Provided passage
- - - - - - -

Let me start by saying this: I had VERY low expectations heading into the latest installment to the Jurassic Park franchise. (There are now five of these damn things.) I was not a fan of the “reboot” of this franchise, 2015’s Jurassic World, primarily because it was a mindless popcorn flick that tried so hard to be more than that. The film tried to recapture the magic of the original Jurassic Park, which is (objectively) one of the best summer blockbusters ever made, and naturally looked like a complete fool in the process. HOWEVER, much to my amazement, after 25 years of living in the shadows of Jurassic Park, Universal Studios, Collin Trevorrow (who merely co-wrote this one….J.A. Bayona sat in the chair this time around) and everyone else involved finally accepted the reality: Jurassic Park will never be topped or followed up. And, instead of trying to live in its shadow, it does what every other sequel in this franchise should've done: it leans into the over-the-top, CGI dino porn aspect of it all and embraces the fact that it's nothing more than a mindless popcorn flick. That's right, folks: I actually liked Jurassic World: Fallen Kingdom. I'm honestly just as surprised as you are.

- - - - - - -

Record list
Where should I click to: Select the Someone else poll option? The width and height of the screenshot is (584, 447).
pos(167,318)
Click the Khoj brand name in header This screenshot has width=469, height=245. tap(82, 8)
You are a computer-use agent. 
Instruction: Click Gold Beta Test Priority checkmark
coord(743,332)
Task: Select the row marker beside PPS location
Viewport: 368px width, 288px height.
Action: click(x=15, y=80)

- - - - - - -

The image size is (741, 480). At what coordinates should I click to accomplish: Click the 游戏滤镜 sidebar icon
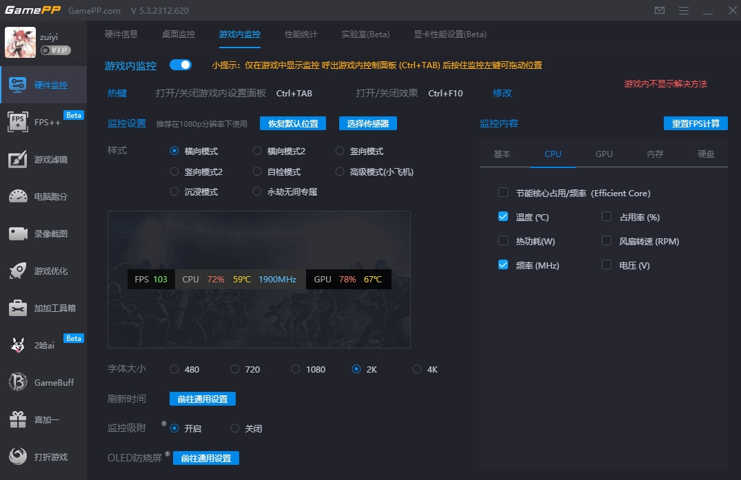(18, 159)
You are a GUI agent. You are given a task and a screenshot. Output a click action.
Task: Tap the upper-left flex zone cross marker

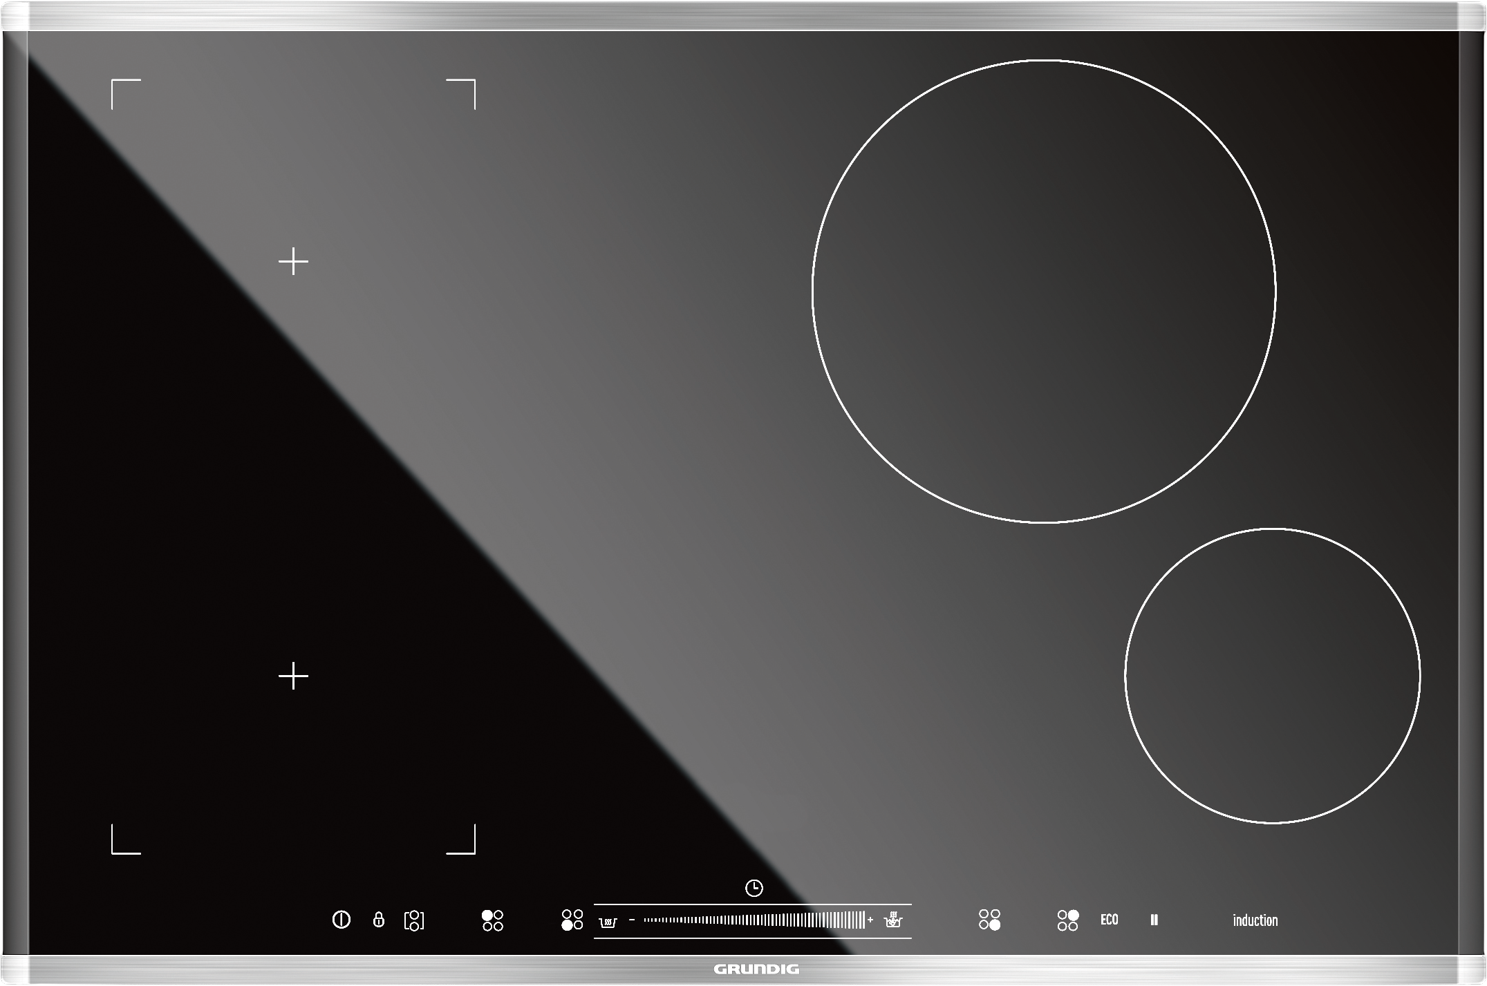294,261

- - - - - - -

Task details
Using the Fallen Kingdom review, answer these:
1. How many films does the franchise now have?
2. In what year was Jurassic World released?
3. What did Collin Trevorrow do on this film?
The entries play no part in this exercise.

Task solution
1. Five.
2. 2015.
3. He co-wrote it.